# Really Reliable Powerbook



## macco (Jan 24, 2006)

hi guys, 

Well checked this out....One of my friends had a car accident. all is okay, he was in the car with his wife and daughter, all okay. the only "injured" was his portable. that was sitting on the deadman sit (front right of the driver). not the make the story long check out the picture. The thing is that the PB is still working.. I mean he works on in, but he connets it to a normal monitor....... This IS REALLY a string and reliable computer )))


----------



## macco (Jan 24, 2006)

Sorry if I misplaced the post I did not know where to post it... ah.. now I see.. sorry again .. can sombody move it  ?


----------



## Zammy-Sam (Jan 24, 2006)

Ouch and yet impressive. So, now he has a good desktop, huh?
(Cafe would be a better place..)


----------



## powermac (Jan 24, 2006)

Glad he and his family are okay. Ouch for the PB.


----------



## Shookster (Jan 24, 2006)

Can he still put CDs in the drive? It's good to see that not even a car crash can destroy a PowerBook. My Windows laptop broke in my *bag* whilst carrying it.


----------



## Veljo (Jan 25, 2006)

Wow, that looks terrible. Glad to see it still works, and another example of Apple quality


----------



## ScottW (Jan 25, 2006)

Awesome, I had to show everyone at work. Great story. Hmmm... maybe like children need child seats, maybe laptops should have seats.


----------



## fryke (Jan 25, 2006)

Erh... Notebooks usually have good laptop-bags that protect them from things like this... At least mine do.


----------



## sirstaunch (Jan 25, 2006)

Looks like the screen on my mobile phone


----------



## Timotheos100 (Jan 29, 2006)

The Pbook sat up front while the family sat in the back?
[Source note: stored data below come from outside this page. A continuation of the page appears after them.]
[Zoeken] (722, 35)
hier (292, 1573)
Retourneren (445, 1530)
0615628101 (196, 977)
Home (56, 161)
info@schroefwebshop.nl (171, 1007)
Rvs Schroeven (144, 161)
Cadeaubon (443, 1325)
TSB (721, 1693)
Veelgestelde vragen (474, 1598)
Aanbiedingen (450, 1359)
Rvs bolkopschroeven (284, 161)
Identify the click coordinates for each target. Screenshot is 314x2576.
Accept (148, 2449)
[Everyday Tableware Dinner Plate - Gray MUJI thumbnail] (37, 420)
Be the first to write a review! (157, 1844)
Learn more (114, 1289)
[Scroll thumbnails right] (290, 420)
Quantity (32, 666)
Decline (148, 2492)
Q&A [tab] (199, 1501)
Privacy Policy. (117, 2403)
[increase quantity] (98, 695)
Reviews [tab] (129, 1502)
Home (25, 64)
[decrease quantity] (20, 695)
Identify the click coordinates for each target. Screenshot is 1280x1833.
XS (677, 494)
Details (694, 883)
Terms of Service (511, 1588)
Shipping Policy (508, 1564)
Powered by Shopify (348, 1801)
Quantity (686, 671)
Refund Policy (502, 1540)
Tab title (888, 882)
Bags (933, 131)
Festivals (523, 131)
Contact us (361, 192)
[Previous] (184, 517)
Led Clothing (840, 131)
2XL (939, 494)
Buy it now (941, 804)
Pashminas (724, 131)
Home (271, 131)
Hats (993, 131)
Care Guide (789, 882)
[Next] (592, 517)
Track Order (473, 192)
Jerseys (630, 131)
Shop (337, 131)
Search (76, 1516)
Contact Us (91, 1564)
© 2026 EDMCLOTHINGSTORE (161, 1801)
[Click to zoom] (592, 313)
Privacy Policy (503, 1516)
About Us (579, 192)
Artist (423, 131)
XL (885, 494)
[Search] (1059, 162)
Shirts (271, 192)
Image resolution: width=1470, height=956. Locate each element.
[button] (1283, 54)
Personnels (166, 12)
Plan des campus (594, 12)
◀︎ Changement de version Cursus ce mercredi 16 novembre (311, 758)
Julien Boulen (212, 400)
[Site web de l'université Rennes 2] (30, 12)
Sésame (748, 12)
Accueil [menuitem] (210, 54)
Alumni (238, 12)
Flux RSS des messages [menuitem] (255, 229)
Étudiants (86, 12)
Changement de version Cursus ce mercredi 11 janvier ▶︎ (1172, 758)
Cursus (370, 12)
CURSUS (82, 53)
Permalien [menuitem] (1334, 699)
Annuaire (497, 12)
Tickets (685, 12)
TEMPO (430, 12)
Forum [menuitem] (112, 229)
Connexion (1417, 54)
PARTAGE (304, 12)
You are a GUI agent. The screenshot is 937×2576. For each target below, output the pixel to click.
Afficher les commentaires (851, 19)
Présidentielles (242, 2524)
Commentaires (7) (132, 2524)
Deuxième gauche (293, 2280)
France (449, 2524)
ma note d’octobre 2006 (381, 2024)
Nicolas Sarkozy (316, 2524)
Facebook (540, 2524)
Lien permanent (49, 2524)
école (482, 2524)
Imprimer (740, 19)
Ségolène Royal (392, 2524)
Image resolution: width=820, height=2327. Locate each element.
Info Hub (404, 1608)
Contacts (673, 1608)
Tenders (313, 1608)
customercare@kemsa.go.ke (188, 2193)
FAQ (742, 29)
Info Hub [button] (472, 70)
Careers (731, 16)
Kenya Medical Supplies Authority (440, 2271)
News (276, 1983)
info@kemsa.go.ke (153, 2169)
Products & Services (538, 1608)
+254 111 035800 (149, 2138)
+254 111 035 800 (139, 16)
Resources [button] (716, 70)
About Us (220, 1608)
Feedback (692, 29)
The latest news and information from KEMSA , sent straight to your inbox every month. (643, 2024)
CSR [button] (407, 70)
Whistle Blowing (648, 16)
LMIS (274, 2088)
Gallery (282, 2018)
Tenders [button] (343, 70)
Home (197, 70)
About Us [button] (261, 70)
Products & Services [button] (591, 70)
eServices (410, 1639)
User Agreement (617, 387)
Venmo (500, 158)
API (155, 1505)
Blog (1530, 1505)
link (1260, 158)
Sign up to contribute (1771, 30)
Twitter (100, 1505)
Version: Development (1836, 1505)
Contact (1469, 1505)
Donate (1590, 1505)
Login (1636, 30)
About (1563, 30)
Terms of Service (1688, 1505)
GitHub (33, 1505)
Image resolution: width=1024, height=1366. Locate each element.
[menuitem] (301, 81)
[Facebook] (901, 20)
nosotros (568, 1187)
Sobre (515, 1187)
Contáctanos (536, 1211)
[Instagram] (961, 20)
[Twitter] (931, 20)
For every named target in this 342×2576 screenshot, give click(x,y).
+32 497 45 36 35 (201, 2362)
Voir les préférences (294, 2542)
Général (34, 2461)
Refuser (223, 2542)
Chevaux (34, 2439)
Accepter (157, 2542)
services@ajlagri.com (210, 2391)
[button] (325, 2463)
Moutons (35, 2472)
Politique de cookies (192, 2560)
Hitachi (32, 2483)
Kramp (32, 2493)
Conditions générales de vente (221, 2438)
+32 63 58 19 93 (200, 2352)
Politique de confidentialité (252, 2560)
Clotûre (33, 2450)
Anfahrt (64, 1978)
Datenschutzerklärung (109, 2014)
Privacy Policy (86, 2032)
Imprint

Thats classic


----------



## adambyte (Jan 30, 2006)

I'd love to know how the people at an Apple store react when he asks, "How can we put my old Mac data in a new MacBook Pro?" and then plops THIS thing on the Genius bar.


----------



## Ricky (Feb 18, 2006)

Reminds me of the baked PowerBook a couple of years back.

Unfortunately, the photos seem to have all gone.


----------